I love science. I really do, but sometimes, I wish all those researchers would just shut up. We humans are entitled to a little mystery. Like the making of sausage, we don’t need to know about everything that goes on inside us. When I savor a hot fudge sundae, for example, do I care if the experience is hedonic or eduaimonic?
Unfortunately, science ignores what I think. They’ve already decided that eating a hot fudge sundae is an hedonic pleasure, as is taking a bubble baths or lazing in a hammock on a sunny day. The experience makes me feel good but does little to improve my health. In matters of a longer life, eduaimonic pleasure is the one that counts. That’s the kind we humans experience when we hold a baby or do a kindness for someone else. Call it the “aw-w-w” feeling that makes us feel warm inside. Science says that feeling is the release of oxytocin, a potent hormone that fights stress by giving our hearts and immune systems a boost. (“How Your Mind Can Heal Your Body,” Good Housekeeping, December, 2013, pg. 78) When we are altruistic — say running an errand for a friend or volunteering at a homeless shelter — oxytocin is our reward.

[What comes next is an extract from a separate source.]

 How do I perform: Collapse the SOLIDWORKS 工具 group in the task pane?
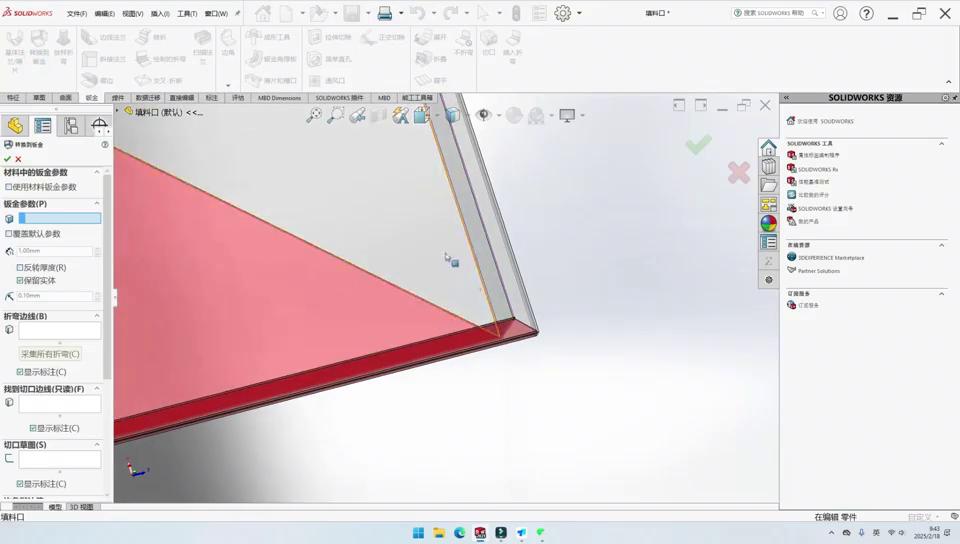point(941,143)
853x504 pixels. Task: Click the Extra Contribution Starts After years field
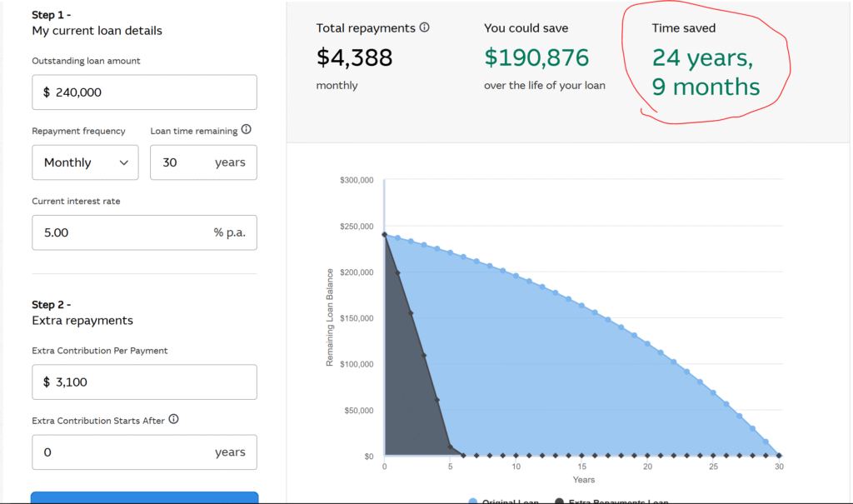coord(144,452)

Centuries ago, the Greek philosopher, Aristotle, observed that “Man is by nature a social animal.” After all those years, science has proved him right. Nature has imbued us with a health dividend, bankable whenever we put someone else’s welfare ahead of our own.
Maybe knowing the difference between hedonic and eduaimonic pleasure has its uses, after all. A New Year’s resolution to work harder to help others wouldn’t go amiss. In a funny way, we’d be putting ourselves and our health first.